* **ACTIVITY**
Each line from the start of the entries through the line that contains "Explore activities (134, 1155)" should be output exactly, please.
+++ INFORMATION PROVIDED
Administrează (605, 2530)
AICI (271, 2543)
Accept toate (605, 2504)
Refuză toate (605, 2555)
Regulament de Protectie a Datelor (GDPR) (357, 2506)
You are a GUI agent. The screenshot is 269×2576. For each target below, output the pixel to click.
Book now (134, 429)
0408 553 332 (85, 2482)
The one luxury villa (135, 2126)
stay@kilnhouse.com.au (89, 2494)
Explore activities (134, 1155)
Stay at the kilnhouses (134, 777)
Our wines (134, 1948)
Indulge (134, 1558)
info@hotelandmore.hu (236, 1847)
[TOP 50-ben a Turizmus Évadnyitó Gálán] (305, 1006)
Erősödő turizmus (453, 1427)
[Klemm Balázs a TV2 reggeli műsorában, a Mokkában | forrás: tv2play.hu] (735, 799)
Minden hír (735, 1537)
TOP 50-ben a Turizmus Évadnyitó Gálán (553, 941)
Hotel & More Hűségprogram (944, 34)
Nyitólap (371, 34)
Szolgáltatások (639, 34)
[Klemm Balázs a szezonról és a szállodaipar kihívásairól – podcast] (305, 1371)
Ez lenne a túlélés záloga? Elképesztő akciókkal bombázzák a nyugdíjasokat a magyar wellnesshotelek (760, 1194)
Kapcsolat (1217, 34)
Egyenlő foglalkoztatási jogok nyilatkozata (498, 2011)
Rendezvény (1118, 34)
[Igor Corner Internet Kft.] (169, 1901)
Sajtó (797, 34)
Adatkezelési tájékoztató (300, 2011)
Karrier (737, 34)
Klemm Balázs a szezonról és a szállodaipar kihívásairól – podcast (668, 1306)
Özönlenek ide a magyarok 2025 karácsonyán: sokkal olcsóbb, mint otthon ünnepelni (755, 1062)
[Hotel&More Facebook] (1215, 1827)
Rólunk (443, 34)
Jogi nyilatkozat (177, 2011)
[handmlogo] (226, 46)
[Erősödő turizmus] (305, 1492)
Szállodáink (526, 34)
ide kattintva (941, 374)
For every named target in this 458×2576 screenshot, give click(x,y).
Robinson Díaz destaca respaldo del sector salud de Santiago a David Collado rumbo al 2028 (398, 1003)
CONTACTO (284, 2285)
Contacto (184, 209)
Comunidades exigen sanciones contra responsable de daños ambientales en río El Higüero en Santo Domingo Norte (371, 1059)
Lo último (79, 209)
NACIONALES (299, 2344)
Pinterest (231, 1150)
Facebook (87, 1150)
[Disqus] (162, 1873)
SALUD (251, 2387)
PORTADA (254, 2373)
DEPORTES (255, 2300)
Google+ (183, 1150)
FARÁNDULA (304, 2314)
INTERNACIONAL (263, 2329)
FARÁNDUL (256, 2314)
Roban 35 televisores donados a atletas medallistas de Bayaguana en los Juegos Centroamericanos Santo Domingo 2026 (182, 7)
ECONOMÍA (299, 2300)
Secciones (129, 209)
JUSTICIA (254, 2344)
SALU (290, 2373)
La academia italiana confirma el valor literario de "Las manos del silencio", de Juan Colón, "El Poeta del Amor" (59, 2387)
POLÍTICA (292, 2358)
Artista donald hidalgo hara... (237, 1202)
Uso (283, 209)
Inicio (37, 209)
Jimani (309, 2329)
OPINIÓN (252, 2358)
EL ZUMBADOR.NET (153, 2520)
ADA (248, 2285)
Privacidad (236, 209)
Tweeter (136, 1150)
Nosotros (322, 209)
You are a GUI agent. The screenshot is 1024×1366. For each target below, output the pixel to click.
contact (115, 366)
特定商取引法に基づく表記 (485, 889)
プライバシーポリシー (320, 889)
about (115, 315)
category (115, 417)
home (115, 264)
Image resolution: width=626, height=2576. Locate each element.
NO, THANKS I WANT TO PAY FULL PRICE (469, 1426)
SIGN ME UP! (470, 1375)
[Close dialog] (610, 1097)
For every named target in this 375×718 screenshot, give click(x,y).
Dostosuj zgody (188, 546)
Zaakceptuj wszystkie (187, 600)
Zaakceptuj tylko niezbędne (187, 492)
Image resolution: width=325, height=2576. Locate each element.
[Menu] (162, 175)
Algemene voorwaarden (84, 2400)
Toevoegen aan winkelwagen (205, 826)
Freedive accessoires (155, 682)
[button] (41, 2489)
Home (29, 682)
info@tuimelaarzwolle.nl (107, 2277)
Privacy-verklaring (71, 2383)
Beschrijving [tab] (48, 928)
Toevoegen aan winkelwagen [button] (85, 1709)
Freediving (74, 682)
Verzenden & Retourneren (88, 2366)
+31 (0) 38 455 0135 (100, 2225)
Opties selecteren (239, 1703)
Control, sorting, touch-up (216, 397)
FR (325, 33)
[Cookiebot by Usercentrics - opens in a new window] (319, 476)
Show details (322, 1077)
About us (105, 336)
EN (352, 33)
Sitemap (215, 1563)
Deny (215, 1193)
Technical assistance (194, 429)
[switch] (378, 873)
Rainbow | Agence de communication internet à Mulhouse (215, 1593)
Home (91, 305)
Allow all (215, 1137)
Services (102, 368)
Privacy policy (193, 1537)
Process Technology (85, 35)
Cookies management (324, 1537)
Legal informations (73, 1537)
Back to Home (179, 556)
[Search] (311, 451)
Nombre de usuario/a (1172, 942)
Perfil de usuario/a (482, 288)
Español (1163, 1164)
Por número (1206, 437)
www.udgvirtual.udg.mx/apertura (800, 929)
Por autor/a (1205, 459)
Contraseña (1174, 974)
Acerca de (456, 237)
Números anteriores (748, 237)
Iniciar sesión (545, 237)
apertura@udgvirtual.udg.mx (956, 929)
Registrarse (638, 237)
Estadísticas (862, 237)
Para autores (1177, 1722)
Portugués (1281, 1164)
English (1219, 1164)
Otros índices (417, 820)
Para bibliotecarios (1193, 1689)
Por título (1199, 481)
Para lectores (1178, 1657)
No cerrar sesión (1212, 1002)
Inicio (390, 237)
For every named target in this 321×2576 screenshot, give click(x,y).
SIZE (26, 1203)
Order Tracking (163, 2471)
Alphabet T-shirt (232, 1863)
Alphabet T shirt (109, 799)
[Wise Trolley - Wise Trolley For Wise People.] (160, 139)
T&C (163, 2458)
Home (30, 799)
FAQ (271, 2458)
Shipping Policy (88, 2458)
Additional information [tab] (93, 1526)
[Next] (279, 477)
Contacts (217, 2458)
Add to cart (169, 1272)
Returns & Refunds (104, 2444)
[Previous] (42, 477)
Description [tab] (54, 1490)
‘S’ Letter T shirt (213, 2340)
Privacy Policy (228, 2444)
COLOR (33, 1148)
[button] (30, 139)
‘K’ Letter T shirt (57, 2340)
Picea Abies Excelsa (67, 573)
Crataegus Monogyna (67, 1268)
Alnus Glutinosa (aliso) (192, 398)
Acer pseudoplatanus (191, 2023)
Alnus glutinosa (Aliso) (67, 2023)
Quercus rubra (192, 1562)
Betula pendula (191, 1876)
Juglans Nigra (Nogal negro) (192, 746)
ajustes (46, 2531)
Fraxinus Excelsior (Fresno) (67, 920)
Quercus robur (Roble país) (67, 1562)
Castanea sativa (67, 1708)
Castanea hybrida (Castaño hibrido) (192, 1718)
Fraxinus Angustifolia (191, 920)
++++++
* **EXERCISE RESPONSE**
Administrează (605, 2530)
AICI (271, 2543)
Accept toate (605, 2504)
Refuză toate (605, 2555)
Regulament de Protectie a Datelor (GDPR) (357, 2506)
You are a GUI agent. The screenshot is 269×2576. For each target below, output the pixel to click.
Book now (134, 429)
0408 553 332 (85, 2482)
The one luxury villa (135, 2126)
stay@kilnhouse.com.au (89, 2494)
Explore activities (134, 1155)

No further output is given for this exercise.